Wtedy skoncentrowałem się wyłącznie na głosie organicznym, na tym, jak wydobyć organiczny głos z podstawy kręgosłupa, jak uruchomić rezonatory z końca kręgosłupa, najniższego punktu kręgosłupa. Później, poprzez śpiew [skupiłem się] na tym, jak otworzyć krtań i znaleźć sposób na otwarcie klatki piersiowej lub ramion. W tych ostatnich latach, bardzo delikatnie, próbowałem do tego powrócić, ale był to bardzo, bardzo delikatny proces, bo raczej lepiej jest, jeśli w poszukiwaniu nieznanego, odnajdujemy właściwy rezonator, zamiast świadomego wykorzystywania tych rezonatorów - w brzuchu, albo tamtego rezonatora w szyi, i tak dalej. W tych ostatnich latach starałem się bardzo delikatnie przypominać ludziom o takim czymś jak rezonatory, ale to trzeba robić delikatnie; tak jak powiedziałem, to jest bardzo delikatna kwestia. No więc wolę nie używać rezonatorów podczas pracy, próbuję raczej wyjaśniać je przy użyciu innych elementów, w zupełnie inny sposób.

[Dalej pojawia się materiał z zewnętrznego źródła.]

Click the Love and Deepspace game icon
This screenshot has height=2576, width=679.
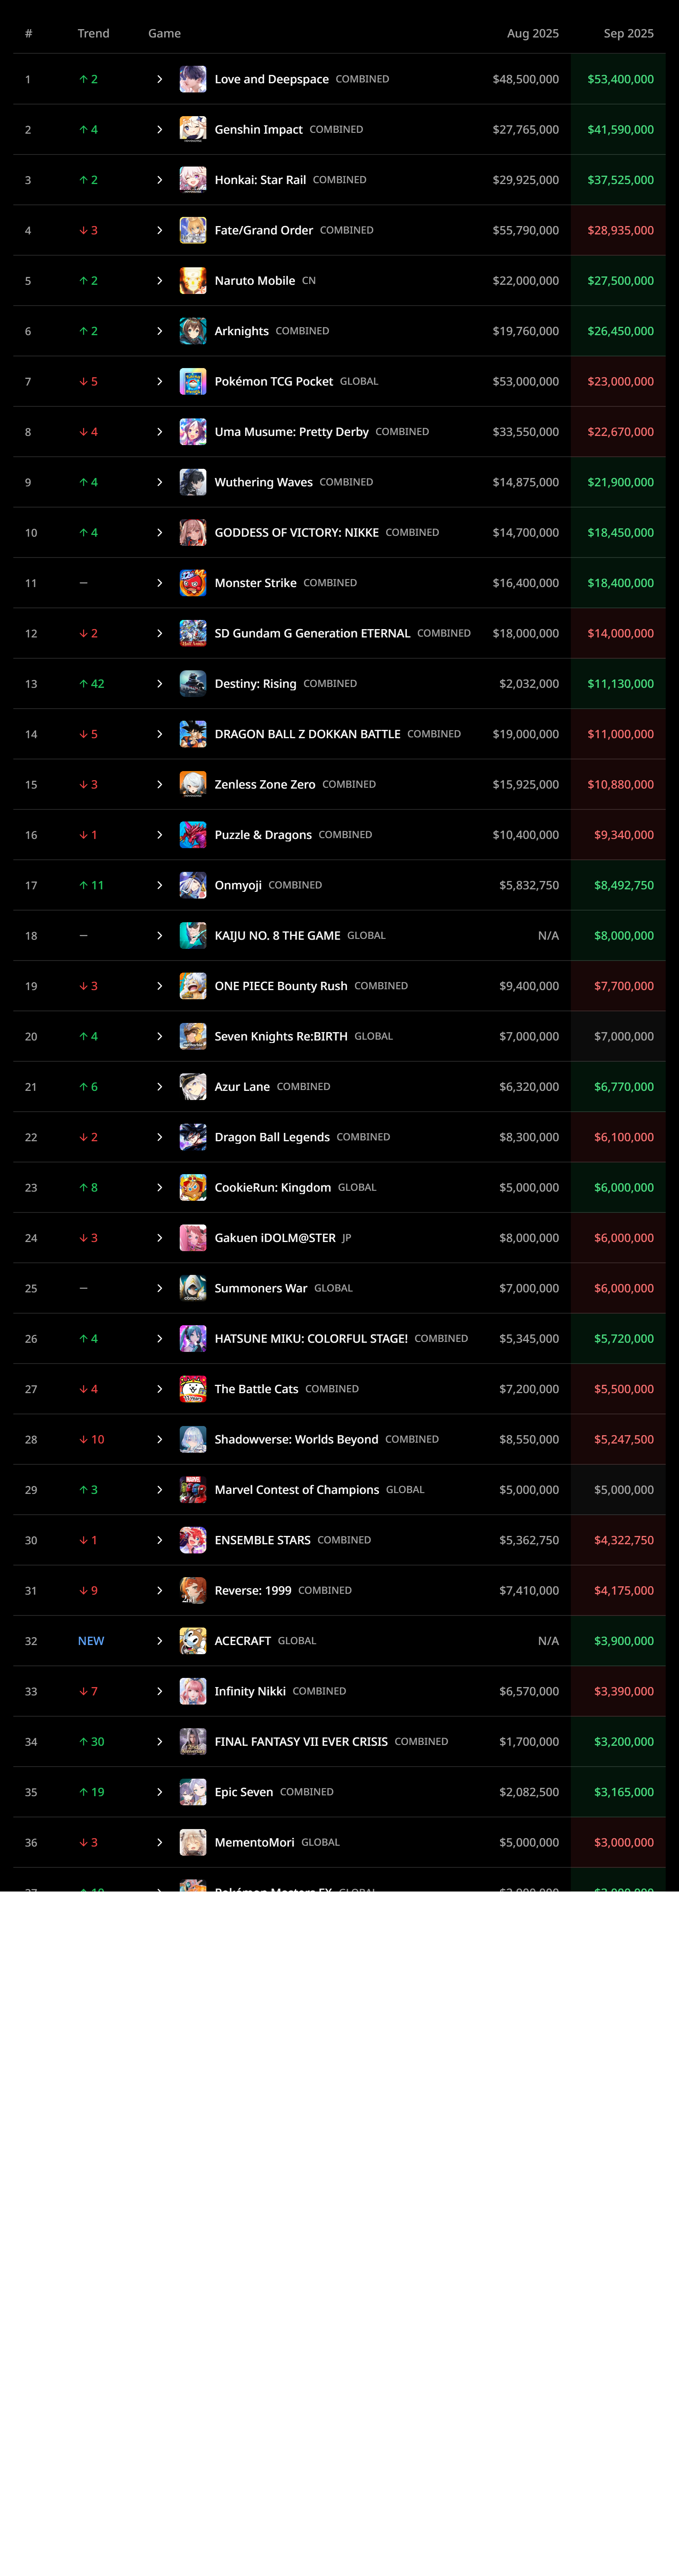[x=193, y=79]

CAMPO    Kto był twórcą tego systemu ćwiczeń?
MOLIK   Życie. Innymi słowy, ja sam. Nie umiem powiedzieć, co było moją inspiracją bo nic nie pochodziło z zewnątrz. To przyszło po prostu przez naukę i eksperymentowanie. Zacząłem, bo interesowało mnie tego typu badanie, nad głosem. Lecz prawie nic nie wiedziałem. Miałem tylko dobre chęci, i ta dziedzina mnie interesowała. Zdobywałem kawałki swojej wiedzy krok po kroku, ale nie wiem skąd, bo nie było możliwości dowiedzenia się czegokolwiek z książki, z żadnej książki. Kiedy czytałem jakieś książki o głosie to one mnie śmieszyły. Mogę powiedzieć, że zawsze.
Nie da się powiedzieć na przykład: „zrób to za pomocą krtani i wydaj dźwięk w rodzaju ‘la..la..’ z użyciem zębów”. Nie. Głos to coś złożonego, bardzo złożonego. Całe ciało musi być zaangażowane i tylko ty musisz wiedzieć jak rozmieścić pewne różne czynniki, ile energii, ile subtelności, ile wibracji, i tak dalej i tak dalej.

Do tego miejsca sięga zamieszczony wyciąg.